POLLO AL CURRY CON MELOGRANO



1,5 kg di pollo (cosce e sovracosce)
500 gr di riso thai equo-solidale
2 cucchiaini di olio di girasole
4 spicchi d'aglio tritati finemente
5 cm di zenzero fresco tritato finemente
2 cucchiaini di peperoncino frantumato
1 cucchiaio di curry in polvere
2 cipolle dorate medie tritate
2 cucchiaini di zucchero
1 cucchiaino di sale
500 ml di latte crudo
succo di 1 limone
succo di 1 arancia
q.b. chicchi di melograno
q.b. prezzemolo tritato

Con un coltello grosso e piatto o una mannaia. dimezzate i pezzi di pollo tagliando l'osso e poi metterli in un recipiente con il succo di limone ed il succo d'arancia a macerare per 1 notte rigirandoli di tanto in tanto.
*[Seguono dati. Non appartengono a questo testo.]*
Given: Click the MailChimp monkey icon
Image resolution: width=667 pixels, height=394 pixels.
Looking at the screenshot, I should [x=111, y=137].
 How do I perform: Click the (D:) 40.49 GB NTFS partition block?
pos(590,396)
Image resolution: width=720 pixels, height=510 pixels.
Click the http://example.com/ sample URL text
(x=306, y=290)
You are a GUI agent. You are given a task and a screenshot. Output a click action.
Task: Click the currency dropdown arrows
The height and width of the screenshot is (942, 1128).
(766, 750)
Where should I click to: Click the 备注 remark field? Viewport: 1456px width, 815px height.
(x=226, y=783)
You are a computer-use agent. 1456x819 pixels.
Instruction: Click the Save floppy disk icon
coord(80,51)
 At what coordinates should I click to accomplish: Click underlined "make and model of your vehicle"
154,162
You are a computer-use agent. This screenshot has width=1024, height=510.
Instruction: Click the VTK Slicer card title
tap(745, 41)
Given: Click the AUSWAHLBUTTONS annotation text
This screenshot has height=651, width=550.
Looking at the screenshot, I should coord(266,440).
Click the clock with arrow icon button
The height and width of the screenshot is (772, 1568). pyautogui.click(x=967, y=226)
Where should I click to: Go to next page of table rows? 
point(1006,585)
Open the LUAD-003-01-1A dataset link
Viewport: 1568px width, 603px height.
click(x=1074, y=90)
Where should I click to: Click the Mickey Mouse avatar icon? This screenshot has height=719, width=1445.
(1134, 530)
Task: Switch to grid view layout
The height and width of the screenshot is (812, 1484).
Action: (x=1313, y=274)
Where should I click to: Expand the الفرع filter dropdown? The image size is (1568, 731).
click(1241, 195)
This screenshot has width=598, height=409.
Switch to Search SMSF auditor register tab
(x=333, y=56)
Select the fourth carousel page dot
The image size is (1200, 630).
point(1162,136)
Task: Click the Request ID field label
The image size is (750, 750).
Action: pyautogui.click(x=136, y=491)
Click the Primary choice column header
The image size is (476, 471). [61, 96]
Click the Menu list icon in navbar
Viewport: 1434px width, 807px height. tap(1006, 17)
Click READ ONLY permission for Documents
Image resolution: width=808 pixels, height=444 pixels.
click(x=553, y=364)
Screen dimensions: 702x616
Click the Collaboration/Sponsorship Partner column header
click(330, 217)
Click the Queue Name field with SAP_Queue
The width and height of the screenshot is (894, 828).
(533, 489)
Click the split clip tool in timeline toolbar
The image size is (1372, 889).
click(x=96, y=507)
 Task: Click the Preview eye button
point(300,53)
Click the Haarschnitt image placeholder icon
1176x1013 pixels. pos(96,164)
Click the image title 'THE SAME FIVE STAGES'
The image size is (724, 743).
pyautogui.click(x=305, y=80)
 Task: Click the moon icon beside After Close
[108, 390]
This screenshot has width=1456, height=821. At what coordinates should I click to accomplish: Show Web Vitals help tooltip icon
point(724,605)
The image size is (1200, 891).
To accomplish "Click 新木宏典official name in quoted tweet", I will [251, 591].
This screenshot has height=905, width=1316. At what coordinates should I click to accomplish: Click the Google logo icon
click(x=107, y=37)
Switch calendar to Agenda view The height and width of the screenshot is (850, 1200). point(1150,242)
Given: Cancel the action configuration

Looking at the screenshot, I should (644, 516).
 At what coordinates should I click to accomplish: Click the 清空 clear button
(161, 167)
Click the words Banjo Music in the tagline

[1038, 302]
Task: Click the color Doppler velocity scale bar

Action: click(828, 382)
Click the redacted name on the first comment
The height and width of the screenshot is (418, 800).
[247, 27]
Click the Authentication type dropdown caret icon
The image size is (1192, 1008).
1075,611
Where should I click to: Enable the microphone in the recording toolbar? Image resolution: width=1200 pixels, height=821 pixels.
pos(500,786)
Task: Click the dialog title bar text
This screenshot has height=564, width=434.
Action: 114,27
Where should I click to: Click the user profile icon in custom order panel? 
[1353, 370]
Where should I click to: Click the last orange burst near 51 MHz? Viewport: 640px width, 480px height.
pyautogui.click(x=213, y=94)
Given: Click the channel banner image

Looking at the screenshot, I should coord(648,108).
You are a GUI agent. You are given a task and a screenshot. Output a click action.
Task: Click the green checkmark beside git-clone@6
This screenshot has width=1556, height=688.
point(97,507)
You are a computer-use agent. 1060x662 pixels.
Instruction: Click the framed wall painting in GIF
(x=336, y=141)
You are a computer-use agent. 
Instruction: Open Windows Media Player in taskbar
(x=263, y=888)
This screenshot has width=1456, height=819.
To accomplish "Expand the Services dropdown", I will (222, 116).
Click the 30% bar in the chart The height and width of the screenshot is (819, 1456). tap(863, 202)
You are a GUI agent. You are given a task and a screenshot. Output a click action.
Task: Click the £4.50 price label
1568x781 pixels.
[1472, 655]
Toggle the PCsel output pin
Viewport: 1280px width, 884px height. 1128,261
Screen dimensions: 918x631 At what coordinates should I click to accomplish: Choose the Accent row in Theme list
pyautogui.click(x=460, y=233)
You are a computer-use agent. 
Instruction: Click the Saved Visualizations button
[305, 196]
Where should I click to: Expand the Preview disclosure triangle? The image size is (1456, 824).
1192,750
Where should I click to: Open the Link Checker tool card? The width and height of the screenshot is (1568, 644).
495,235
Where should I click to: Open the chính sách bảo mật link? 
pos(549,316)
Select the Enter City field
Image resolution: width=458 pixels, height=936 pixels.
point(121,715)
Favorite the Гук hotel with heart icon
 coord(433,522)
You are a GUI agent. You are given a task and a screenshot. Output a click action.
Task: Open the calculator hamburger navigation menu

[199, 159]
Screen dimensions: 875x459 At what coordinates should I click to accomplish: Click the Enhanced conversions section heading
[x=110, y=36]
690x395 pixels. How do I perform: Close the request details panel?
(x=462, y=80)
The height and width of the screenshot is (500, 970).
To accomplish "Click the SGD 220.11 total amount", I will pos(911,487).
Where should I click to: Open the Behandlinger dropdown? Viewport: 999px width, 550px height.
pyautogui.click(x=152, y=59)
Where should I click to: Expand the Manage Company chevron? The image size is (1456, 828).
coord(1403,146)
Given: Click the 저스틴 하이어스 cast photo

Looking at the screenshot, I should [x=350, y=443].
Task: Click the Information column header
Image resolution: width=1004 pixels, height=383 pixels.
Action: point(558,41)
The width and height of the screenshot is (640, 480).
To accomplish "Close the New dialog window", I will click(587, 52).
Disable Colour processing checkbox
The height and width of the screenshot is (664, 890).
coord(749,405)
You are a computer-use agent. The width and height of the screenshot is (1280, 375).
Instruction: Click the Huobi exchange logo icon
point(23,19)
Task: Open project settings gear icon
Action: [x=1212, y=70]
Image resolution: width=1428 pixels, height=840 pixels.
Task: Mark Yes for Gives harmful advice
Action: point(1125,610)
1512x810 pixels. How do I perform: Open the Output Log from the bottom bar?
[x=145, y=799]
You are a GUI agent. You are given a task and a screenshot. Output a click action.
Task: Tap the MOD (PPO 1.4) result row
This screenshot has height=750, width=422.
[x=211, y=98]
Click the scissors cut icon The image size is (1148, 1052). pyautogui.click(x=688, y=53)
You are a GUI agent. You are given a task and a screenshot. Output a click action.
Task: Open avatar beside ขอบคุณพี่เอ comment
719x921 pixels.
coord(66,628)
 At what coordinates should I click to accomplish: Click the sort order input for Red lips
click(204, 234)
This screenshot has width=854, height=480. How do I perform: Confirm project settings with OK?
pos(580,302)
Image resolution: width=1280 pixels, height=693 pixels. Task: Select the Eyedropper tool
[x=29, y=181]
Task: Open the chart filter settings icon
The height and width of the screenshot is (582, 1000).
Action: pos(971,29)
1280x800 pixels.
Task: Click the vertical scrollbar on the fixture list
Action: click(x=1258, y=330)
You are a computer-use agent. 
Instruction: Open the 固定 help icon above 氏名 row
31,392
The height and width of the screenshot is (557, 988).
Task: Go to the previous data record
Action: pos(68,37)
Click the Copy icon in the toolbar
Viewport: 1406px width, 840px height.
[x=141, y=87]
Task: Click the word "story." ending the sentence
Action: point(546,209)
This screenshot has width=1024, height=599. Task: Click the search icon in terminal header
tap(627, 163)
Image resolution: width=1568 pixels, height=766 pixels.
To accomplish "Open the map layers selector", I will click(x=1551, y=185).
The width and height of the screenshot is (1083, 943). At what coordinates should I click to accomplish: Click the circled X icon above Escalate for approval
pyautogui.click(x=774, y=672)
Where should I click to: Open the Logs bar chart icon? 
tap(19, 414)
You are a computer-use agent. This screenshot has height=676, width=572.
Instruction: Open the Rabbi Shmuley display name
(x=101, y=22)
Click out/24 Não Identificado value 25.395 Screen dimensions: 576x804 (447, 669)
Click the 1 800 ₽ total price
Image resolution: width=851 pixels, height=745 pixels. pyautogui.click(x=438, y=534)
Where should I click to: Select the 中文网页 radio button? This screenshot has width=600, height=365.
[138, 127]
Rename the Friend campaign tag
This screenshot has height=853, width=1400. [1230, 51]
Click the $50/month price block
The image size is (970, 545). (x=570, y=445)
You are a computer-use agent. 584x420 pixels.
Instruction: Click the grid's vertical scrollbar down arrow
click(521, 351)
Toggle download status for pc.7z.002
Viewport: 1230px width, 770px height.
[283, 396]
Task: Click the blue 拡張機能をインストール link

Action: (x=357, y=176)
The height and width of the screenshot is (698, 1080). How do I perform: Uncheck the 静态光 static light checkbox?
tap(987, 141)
Scaldate l'olio in una casseruola; fate soffriggere l'aglio, lo zenzero, il peperoncino e il curry per 3 minuti a fiamma media mescolando spesso. Unite il pollo (scolato, asciugato e tamponato con carta da cucina), le cipolle, lo zucchero ed il sale. Mescolate, coprite la casseruola e fate cuocere per 8 minuti. Rigirate bene il pollo nella salsa. Rimettete il coperchio, abbassate al minimo la fiamma e fate cuocere il pollo per 15 minuti: la cottura lenta gli farà rilasciare i succhi. Irrorate con il latte e portate ad ebollizione, mescolando di tanto in tanto. Abbassare il fuoco e fate sobbollire il pollo per 30 minuti e servitelo su un letto di riso thai bollito guarnito con il prezzemolo tritato ed i chicchi di melograno.